QuickChek, a family-owned business known for its award-winning coffee, has 157 stores in New Jersey and the New York metro area.
“QuickChek and Murphy USA both reflect a family heritage and a strong people culture,” QuickChek Chairman and CEO Dean Durling said in a prepared statement. “I am thrilled by Murphy USA’s commitment to honor our legacy and preserve our brand while learning from our business model. I am proud of what we have accomplished in making QuickChek what it is today, and I am excited about the opportunities for continued growth and success in the next chapter in QuickChek’s journey.
“I know QuickChek’s dedicated employees and valued customers remain in good hands.”
Murphy is a Fortune 500 retailer that operates retail gasoline stations in close proximity to Walmart stores in the Southwest, Southeast and Midwest, as well as standalone Murphy Express stores.

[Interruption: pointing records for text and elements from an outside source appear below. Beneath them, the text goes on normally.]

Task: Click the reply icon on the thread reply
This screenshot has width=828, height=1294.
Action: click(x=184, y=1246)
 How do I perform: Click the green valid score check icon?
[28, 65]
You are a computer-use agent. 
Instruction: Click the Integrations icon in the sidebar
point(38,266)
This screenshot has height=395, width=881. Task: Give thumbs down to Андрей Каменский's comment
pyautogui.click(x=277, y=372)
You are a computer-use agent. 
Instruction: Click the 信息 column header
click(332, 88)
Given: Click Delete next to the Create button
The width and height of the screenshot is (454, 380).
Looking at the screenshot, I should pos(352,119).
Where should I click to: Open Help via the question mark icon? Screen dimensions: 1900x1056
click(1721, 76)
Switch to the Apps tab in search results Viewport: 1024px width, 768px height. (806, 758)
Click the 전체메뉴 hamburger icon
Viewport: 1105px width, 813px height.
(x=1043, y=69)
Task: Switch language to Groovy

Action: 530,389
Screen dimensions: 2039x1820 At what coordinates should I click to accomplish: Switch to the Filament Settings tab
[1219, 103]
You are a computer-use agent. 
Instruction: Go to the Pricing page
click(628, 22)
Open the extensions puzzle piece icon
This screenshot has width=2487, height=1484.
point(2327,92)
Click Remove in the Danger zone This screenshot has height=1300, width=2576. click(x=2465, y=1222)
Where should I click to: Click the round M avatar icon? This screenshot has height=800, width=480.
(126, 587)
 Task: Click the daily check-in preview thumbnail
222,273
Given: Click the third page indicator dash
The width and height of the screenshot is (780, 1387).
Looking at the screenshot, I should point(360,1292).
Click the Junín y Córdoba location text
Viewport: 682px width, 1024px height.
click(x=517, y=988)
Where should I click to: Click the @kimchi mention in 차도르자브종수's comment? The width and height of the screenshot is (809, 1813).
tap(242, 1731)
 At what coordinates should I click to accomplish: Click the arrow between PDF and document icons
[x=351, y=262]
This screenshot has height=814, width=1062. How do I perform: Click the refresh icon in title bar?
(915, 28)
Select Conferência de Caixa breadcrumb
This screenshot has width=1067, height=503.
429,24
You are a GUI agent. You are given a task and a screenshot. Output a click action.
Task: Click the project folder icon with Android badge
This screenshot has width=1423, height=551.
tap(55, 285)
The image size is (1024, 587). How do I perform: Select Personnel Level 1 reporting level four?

“In October, we outlined an updated capital allocation strategy and committed to improving our food and beverage offer at existing and future sites,” Murphy USA CEO and President Andrew Clyde said in a statement. “This transaction greatly accelerates those efforts and benefits.”
The transaction includes a $20 million in expected tax benefits, for a net after-tax purchase price of $625 million, Murphy noted. The chain will finance the deal with a combination of cash, existing credit and new debt, including committed financing from the Royal Bank of Canada.
The transaction is expected to close in the first quarter, subject to customary conditions and approvals.
RBC Capital Markets LLC served as exclusive financial adviser to Murphy USA, while Davis Polk & Wardwell LLP acted as legal adviser. BofA Securities Inc. was QuickChek’s exclusive financial adviser, while Weil, Gotshal & Manges LLP was its legal adviser.